** Assignment 1 **
In the passage on epigenetic biomarkers and the gut microbiome, which tumor-suppressive miRNAs are given as examples whose promoter hypermethylation can be detected systemically?
** Assignment 2 **
Extend the passage on epigenetic biomarkers and the gut microbiome by writing on from its final sentence.

━━ Passage to read

Additionally, a promising new area is the detection of methylated microRNA genes within circulating cell-free DNA. Emerging research shows that the promoter hypermethylation of tumour-suppressive miRNAs, such as miR-34b/c and miR-137, can be detected systemically, mirroring the epigenetic silencing in the primary tumour. These methylated miR biomarkers serve as a powerful dual epigenetic signature, indicating both the DNA methylation process and the loss of post-transcriptional regulation, potentially offering greater sensitivity and specificity than single markers.
Furthermore, integrating genomic, transcriptomic, and epigenomic data with metagenomics (microbiomics) promises to provide a holistic understanding of the “hologenome” in CRC biology. This approach is essential, as the gut microbiome acts as the key mediator between diet and the host epigenome. By shaping host chromatin architecture through microbially derived metabolites, the gut microbiota emerges as a central epigenetic regulator, capable of modulating cancer susceptibility, immune tone, and therapeutic responsiveness. Integrating microbiome-informed epigenetic signatures into predictive models may ultimately enable precision prevention frameworks, in which dietary modulation is tailored to individual epigenomic and microbial configurations. Deciphering this crosstalk opens new avenues for the discovery of novel biomarkers, thereby enhancing the precision of CRC prevention.

━━━━
━━ Supplied data

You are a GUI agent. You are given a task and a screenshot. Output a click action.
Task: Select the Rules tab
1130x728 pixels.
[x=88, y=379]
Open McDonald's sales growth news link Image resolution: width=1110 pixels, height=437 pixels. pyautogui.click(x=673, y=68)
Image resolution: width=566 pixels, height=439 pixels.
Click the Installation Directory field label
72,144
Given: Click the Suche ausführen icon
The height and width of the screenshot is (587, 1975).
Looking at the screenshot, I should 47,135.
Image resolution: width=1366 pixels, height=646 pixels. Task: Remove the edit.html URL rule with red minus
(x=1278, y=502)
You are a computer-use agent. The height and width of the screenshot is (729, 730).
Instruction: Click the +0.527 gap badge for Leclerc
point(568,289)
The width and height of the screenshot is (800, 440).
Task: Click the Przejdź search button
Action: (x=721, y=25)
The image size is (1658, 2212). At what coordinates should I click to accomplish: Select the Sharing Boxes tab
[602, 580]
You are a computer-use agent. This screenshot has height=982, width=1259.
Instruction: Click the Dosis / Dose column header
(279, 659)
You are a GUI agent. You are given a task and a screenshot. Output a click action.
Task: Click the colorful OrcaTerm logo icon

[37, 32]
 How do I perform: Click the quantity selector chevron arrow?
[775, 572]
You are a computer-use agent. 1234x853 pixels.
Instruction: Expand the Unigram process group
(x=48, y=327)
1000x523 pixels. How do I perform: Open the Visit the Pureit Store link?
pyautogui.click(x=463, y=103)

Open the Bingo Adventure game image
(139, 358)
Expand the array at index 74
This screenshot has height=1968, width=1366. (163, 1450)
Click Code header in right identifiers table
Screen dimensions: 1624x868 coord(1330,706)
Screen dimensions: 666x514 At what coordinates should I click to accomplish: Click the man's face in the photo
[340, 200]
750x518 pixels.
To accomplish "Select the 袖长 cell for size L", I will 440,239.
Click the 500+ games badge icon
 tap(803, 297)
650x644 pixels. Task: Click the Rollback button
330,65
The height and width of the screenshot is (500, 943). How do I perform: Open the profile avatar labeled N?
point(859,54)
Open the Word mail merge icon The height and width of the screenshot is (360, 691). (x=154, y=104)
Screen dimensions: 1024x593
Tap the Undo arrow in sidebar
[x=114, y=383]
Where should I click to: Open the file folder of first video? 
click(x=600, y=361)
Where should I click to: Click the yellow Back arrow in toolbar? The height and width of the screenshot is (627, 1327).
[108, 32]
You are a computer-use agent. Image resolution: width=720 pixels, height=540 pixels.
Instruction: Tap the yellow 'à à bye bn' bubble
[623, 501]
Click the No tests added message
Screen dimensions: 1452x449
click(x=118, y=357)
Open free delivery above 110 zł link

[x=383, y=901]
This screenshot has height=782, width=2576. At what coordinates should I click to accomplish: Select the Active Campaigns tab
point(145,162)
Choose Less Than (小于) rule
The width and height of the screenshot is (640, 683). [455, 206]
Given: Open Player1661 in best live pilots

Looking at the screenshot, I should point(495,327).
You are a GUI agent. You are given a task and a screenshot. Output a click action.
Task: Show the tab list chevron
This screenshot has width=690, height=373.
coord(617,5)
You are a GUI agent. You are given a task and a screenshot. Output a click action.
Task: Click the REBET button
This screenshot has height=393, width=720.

━━━━

** Task answer 1 **
miR-34b/c and miR-137.

** Task answer 2 **
Altogether, these innovative strategies underscore the importance of a multifaceted approach to improving diagnosis, treatment, and prognosis for CRC patients, highlighting a future in which personalized precision nutrition becomes a reality. Moreover, the convergence of nutriepigenetics, liquid biopsy-driven epigenomic surveillance, and hologenomic integration heralds a transformative shift toward anticipatory, systems-level oncology, where colorectal cancer is intercepted, reprogrammed, and prevented through informed manipulation of the epigenetic landscape.
9. Conclusions
Colorectal cancer represents a paradigm of gene–environment interaction in which diet plays a decisive role in shaping the epigenome. The evidence reviewed here demonstrates that DNA methylation, microRNA expression, and especially the methylation of microRNA-coding genes represent central regulatory layers influenced by Western and Mediterranean dietary patterns. These diet-sensitive epigenetic alterations not only contribute to tumour initiation and progression but also leave measurable traces in circulation, detectable through modern liquid biopsy approaches.
Together, these findings support the development of diet-responsive epigenetic biomarkers that could improve risk stratification, early detection, and monitoring. Moreover, harnessing these biomarkers may transform CRC management into a truly personalized and nutria-epigenetically informed domain.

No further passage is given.